Un homme, le narrateur, est hospitalisé. De quoi souffre-t-il ? Nous ne le saurons jamais. Est-il même malade ? Il nous raconte par le menu son séjour, ses rapports chaotiques avec le corps médical, avec ses rares visiteurs, avec les autres patients. Cela pourrait être émouvant ou dramatique, mais non, si l’on meurt dans ce livre, c’est de rire.
L’Argentine Ana María Shua a écrit ce roman en 1980, on peut y voir (mais on n’est pas obligé) une charge indirecte contre la dictature militaire qui faisait rage à l’époque. Avec le recul, rien n’a vieilli, ce récit reste un petit bijou d’humour noir et d’absurde dans lequel l’équilibre entre tragique et comique est constamment maintenu : un médecin qui ne s’exprime qu’avec des plaisanteries d’un goût douteux, une cousine visiteuse qui en profite pour faire des galipettes avec le médecin en question, un directeur de l’hôpital, toujours absent, qui apparemment est lui-même un des patients et un narrateur qui passe son temps à essayer de tout comprendre alors que tout lui échappe, voilà le tableau.

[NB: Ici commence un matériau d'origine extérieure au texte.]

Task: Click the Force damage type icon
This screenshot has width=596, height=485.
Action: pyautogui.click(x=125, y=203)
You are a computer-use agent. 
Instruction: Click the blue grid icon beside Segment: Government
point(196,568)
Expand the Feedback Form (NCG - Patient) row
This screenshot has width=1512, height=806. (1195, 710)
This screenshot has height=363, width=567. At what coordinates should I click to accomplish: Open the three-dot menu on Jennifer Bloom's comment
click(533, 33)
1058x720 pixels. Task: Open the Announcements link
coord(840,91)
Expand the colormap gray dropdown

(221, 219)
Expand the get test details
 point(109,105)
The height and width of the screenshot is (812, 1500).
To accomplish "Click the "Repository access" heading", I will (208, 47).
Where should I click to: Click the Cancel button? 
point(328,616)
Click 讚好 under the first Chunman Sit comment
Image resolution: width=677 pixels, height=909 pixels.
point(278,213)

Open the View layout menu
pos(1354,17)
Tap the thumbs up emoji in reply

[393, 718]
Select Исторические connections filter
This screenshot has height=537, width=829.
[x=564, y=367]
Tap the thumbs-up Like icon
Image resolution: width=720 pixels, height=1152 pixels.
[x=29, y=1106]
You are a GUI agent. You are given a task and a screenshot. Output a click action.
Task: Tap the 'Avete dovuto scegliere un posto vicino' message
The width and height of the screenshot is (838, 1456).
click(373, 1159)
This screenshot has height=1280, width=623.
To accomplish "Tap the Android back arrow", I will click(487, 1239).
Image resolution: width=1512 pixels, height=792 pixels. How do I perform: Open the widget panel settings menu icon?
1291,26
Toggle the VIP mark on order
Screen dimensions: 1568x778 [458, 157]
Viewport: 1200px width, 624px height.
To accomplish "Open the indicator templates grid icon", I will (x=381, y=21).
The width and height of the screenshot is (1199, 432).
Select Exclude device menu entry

Notre narrateur subit, pendant un temps indéterminé, ce séjour qui lui est imposé (par qui ?), observe donc, évolue au long de ces jours, qui deviennent des semaines, commente la façon dont les autres et lui-même agissent et fait ainsi ressortir l’absurdité des relations courantes, l’absurdité de notre existence. Un Français peut bien sûr penser à Ionesco ou encore à Pierre Dac, l’ombre de Kafka plane aussi sur ce véritable jeu de massacre jouissif. Mais les références, si elles s’imposent, ne font pas oublier l’originalité réelle de ce texte qui ne ressemble qu’à lui-même. Cela n’empêche pas Ana María Shua de glisser une foule de questions sur la santé (physique et mentale), sur les établissements de soins, sur le fonctionnement de la société. Son grand talent ici c’est de multiplier les surprises, les rebondissements, tous plus sinistres et drôles les uns que les autres. Autant dire que le lecteur est comblé.